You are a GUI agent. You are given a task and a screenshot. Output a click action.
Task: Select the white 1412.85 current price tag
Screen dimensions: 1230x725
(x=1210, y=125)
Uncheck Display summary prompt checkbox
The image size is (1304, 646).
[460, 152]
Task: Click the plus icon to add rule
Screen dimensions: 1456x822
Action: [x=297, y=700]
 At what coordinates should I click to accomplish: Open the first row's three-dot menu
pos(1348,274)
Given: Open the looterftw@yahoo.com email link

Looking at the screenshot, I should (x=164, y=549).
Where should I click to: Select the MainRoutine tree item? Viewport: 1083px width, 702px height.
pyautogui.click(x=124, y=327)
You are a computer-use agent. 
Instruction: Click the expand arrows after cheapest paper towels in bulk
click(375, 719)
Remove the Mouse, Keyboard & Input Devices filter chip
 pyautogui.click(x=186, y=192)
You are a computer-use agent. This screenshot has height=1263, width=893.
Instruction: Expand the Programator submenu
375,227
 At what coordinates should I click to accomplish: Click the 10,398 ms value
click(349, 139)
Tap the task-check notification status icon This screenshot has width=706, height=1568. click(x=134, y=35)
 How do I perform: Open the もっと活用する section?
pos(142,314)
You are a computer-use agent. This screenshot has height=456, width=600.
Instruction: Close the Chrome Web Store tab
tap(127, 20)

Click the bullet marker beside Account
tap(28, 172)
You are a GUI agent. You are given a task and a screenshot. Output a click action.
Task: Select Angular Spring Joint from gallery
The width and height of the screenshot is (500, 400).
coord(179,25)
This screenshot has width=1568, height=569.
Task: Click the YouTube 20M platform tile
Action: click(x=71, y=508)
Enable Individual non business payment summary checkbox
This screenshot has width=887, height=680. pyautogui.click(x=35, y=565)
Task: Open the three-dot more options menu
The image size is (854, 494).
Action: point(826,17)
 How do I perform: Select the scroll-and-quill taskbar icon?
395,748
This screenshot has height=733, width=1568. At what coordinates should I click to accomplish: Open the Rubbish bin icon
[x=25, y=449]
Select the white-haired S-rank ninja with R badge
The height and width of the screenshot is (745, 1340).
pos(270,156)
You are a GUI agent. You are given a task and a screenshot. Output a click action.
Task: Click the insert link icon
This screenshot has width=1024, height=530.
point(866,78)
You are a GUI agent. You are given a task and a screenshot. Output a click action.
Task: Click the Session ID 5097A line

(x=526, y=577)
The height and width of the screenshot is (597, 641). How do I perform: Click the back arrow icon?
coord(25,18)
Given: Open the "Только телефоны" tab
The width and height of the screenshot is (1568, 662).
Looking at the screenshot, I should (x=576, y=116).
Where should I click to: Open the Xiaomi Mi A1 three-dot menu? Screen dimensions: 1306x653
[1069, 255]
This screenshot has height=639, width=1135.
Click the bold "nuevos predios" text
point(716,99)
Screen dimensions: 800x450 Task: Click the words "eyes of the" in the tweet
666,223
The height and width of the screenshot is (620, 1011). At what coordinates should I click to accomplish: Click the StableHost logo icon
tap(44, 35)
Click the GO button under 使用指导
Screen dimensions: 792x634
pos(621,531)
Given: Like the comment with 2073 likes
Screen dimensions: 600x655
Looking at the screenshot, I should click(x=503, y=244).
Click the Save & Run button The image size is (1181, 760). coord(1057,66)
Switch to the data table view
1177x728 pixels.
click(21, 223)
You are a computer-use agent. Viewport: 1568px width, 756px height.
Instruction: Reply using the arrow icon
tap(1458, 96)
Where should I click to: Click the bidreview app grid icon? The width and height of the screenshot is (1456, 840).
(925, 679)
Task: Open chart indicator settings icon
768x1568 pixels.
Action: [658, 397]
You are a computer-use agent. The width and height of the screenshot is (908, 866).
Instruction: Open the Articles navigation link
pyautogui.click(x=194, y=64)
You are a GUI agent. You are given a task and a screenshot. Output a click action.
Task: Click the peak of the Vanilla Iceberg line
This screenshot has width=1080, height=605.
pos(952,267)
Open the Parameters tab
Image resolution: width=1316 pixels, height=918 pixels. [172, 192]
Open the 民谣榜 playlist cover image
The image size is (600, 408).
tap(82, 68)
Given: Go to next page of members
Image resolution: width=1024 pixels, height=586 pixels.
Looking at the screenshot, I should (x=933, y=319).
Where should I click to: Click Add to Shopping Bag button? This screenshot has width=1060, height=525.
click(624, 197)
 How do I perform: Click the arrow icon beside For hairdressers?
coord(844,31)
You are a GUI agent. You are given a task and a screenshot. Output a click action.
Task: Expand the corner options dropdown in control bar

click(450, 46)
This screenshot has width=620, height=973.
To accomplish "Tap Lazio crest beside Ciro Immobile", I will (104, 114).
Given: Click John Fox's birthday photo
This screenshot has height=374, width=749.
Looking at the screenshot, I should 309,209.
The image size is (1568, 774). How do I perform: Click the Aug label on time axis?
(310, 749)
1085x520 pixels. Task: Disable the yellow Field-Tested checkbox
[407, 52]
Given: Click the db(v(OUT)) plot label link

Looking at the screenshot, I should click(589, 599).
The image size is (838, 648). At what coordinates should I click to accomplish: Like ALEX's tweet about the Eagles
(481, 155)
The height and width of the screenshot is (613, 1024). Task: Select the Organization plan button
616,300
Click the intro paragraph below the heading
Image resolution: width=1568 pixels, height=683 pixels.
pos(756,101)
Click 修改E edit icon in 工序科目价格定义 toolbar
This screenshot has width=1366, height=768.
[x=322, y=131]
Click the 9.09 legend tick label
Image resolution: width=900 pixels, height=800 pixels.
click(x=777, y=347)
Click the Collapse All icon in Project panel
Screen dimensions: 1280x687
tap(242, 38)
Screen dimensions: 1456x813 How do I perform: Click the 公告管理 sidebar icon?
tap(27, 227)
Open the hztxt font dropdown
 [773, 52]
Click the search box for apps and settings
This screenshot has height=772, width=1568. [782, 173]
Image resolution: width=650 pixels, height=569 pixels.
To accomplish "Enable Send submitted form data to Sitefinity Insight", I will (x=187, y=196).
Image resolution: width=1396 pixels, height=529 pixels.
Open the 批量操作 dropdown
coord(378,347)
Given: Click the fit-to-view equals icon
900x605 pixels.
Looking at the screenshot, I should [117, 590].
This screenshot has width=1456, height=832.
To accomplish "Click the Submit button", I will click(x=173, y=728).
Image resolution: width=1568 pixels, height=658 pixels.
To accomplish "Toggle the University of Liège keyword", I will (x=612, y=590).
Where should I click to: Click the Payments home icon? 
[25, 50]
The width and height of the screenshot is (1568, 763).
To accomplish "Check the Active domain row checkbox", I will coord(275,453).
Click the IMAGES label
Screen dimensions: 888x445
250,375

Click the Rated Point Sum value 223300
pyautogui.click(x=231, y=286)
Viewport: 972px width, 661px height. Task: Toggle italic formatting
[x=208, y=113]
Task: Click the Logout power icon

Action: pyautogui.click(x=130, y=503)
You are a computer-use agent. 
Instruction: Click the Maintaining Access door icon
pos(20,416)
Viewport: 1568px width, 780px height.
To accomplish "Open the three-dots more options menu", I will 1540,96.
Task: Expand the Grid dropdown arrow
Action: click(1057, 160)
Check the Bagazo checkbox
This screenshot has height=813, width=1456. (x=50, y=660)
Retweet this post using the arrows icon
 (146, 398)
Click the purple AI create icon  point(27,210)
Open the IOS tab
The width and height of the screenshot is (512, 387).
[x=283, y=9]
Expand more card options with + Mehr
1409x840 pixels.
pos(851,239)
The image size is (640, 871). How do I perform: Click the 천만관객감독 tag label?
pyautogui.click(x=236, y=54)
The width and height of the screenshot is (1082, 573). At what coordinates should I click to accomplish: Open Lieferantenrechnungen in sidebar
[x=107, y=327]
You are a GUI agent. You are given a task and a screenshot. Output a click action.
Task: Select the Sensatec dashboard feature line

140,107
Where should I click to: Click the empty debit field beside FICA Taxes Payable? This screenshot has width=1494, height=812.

- - -

■ Work request
Only the lines from the beginning of the entries through the line bearing "Task: Click the plus icon to add rule" should be returned, each exactly as written.

■ Finished task
You are a GUI agent. You are given a task and a screenshot. Output a click action.
Task: Select the white 1412.85 current price tag
Screen dimensions: 1230x725
(x=1210, y=125)
Uncheck Display summary prompt checkbox
The image size is (1304, 646).
[460, 152]
Task: Click the plus icon to add rule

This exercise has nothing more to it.